*Source document*:
========================================================================
You can use this “sandbox” (below) to play around with multiple regression in R! You don’t need to include any of this code in your submission.
# your code here
Very briefly (but in complete sentences) answer the following questions in your Word document:
Exercise 2a By how much (and in what direction) is ozone concentration expected to change if temperature increased from 26 to 30 degrees Celsius? Assume that solar radiation stays constant at 200 lang and wind speed stays constant at 9 mph. Be careful with the units for temperature! Make sure to use the ‘interaction’ model (model2) from part 7 above to answer this question. Please briefly explain (in your Word document) how you got your answer.
Exercise 2b What is the null hypothesis that the p-values for the individual regression coefficients are designed to test?
For this exercise, we will use tree data from a forest in the western Oregon Cascades.
We will fit a multiple linear regression model that predicts forest tree biomass as a function of environmental variables (including a mix of continuous and categorical predictors) and stand age.
Obtain the TreeData.csv file from the “Data Sets” tab (or just download here)- save it to your working directory.
This describes a subset of forest inventory data from the Douglas-fir forests of western Oregon (n = 90, 0.1-ha sites).
========================================================================
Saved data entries
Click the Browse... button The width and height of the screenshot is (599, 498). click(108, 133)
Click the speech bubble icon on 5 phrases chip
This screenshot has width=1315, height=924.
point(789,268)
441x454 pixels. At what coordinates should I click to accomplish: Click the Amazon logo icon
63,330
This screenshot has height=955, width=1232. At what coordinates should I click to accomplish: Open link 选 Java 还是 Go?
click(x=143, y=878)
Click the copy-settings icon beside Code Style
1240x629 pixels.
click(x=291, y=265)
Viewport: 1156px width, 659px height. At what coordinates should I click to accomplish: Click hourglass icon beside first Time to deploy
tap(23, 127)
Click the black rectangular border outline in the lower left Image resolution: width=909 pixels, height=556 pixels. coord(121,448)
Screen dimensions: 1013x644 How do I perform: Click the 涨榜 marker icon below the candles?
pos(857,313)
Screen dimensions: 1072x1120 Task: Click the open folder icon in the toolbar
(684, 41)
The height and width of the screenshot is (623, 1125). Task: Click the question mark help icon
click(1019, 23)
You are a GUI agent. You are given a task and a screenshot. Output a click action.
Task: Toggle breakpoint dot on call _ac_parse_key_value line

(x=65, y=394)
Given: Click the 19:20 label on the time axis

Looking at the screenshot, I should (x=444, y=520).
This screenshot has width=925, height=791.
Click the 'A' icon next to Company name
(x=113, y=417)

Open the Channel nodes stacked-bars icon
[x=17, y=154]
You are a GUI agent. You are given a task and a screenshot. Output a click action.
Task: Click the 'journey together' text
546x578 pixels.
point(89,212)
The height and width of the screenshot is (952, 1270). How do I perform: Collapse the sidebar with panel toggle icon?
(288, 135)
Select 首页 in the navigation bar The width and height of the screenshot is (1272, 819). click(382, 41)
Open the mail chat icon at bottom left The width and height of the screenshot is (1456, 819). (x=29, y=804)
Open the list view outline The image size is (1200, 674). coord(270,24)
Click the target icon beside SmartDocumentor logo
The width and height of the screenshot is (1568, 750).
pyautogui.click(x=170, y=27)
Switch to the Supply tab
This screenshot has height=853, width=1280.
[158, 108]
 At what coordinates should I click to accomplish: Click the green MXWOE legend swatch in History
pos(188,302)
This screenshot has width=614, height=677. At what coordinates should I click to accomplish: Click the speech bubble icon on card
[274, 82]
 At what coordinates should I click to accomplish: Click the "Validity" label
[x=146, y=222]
========================================================================
*Problem details*:
Copy the regression exercise from "Exercise 2b What" to "your working directory.", changing "stand age" to "elevation".

*Full solution*:
Exercise 2b What is the null hypothesis that the p-values for the individual regression coefficients are designed to test?
For this exercise, we will use tree data from a forest in the western Oregon Cascades.
We will fit a multiple linear regression model that predicts forest tree biomass as a function of environmental variables (including a mix of continuous and categorical predictors) and elevation.
Obtain the TreeData.csv file from the “Data Sets” tab (or just download here)- save it to your working directory.